**PROVIDED TEXT**:

In 2003 I was buying silver one troy ounce for 6.38 in 2010 I sold them for 26.40
I believed I was at the top of the up hill clime. A month latter and it was at 41.

So the moral is that I have been watching this market for a while.

My opinion is that with out major issue such as war you will see silver between 11 and fifteen per troy ounce. The table has turned and the filthy rich are moving from the commodities back into the market as the gain is to lucrative. They will prop up the market and then pull out after all you fools pour a few years of your retirement into there pockets so they can sell through a fictional character. Then start it all over again.

If you bought silver at 25 plus you are ****ed for several years. 

If you have been thinking about buying in now is the time to start in.

Watch the spread over spot.


----------



## Hemi45

Alterego - for the first time in my life I'm considering PM's and gold is way too high for me. What are some suggested sources to buy silver from and do have any opinion between bars and rounds? Coins seem to be priced at a collectable premium and I don't see the value in that. Thank you!


----------



## PalmettoTree

When, if a SHTF strikes you will not care what you paid. The problem is what if it doesn't? Everything must either be an investment or an indulgence.


----------



## inceptor

PalmettoTree said:


> When, if a SHTF strikes you will not care what you paid. The problem is what if it doesn't? Everything must either be an investment or an indulgence.


Mine is for the long term. As it drops your overall cost goes down. I buy small quantities but on a mostly regular basis. If the S never HTF, well the family will do okay after I'm gone. If the S does HTF, I'll be ok. Or if the price goes up, I'll be better off for my retirement.


----------



## Go2ndAmend

Inceptor and I have the same philosophy about silver. I buy less than 10 rounds each month, divide them up in ammo cans and place them in my safe for all of my kids. They are a hedge for a SHTF situation, a long-term investment for my kids, and a retirement hedge for me in that order.


----------



## BeefBallsBerry

Go2ndAmend said:


> Inceptor and I have the same philosophy about silver. I buy less than 10 rounds each month, divide them up in ammo cans and place them in my safe for all of my kids. They are a hedge for a SHTF situation, a long-term investment for my kids, and a retirement hedge for me in that order.


Exactly what I do.


----------



## alterego

Hemi45 said:


> Alterego - for the first time in my life I'm considering PM's and gold is way too high for me. What are some suggested sources to buy silver from and do have any opinion between bars and rounds? Coins seem to be priced at a collectable premium and I don't see the value in that. Thank you!


I also do not see the value in collectables as well. I have bought silver in Florida while there visiting so I know there are coin bullion stores seemingly more there than in Michigan. I buy silver town engelhard and Johnson mattey rounds and flats in one and ten troy ounce bars and rounds. The spread over spot is less on the buy side than with walking liberty silver coins or maple leafs. I had sold those at 96 percent of spot when I cashed out. But to give you an idea. Bars and rounds 20 spot plus ten percent plus a buck for small quantity purchase at a bullion dealer and you will pay 23 for a name brand silver piece. A walking liberty will be a dollar more. When you sell them you should get some reasonable percent of spot the walking liberty will bring a little more on the sell as well. But if you do the math. The spread from sell to buy is usually more so it is harder to sell on the up and make a profit. Remember you can talk about shtf all day long but if it does not happen you still can make a profit. If you buy low and sell high.

**SUPPLIED DATA**:
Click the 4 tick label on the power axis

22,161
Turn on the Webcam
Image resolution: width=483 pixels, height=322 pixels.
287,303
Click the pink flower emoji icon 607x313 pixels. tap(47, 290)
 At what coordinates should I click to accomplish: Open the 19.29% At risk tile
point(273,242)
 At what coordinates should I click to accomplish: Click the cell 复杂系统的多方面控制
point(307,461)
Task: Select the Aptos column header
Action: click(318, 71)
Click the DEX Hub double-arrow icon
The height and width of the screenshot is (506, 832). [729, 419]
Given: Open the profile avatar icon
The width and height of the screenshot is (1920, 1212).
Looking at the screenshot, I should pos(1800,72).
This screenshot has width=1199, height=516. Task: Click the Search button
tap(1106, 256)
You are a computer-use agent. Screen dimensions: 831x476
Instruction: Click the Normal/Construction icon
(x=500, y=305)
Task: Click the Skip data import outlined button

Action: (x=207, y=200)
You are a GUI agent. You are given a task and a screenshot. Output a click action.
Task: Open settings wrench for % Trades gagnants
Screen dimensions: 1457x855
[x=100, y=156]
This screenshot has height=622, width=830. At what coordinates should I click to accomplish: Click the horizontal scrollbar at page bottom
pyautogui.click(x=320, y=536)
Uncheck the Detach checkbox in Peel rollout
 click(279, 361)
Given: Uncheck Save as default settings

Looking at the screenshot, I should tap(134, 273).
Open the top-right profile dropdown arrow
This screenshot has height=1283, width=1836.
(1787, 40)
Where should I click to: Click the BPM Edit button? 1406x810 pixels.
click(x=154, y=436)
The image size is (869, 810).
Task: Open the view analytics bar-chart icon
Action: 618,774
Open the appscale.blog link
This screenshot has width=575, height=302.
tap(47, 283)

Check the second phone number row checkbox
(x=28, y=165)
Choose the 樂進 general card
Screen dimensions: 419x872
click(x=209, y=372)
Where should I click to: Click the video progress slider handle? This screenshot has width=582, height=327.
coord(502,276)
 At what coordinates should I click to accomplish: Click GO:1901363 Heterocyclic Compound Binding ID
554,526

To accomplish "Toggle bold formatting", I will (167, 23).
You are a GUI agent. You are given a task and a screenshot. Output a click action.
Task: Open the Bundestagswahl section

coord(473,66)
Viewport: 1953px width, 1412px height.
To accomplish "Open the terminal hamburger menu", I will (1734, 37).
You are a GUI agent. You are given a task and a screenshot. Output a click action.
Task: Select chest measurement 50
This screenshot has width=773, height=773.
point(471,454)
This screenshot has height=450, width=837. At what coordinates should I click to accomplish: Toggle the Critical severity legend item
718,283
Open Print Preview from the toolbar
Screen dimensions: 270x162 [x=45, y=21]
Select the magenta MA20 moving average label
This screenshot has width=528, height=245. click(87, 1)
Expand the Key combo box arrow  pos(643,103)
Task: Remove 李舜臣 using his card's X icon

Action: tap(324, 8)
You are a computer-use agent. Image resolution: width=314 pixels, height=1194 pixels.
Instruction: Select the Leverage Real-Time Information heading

**REQUIREMENTS**:
**a.** In the silver forum thread:
(i) What did the first post say silver cost per troy ounce in 2003?
(ii) How many rounds does Go2ndAmend buy each month?
(iii) At what percent of spot did alterego sell when cashing out?
**b.** Which usernames appear as post headers in the silver forum thread?
The lines above come from a different source than the silver forum thread.

**OUTPUTS IN ORDER**:
**a.**
(i) 6.38
(ii) Less than 10
(iii) 96 percent

**b.** Hemi45, PalmettoTree, inceptor, Go2ndAmend, BeefBallsBerry, alterego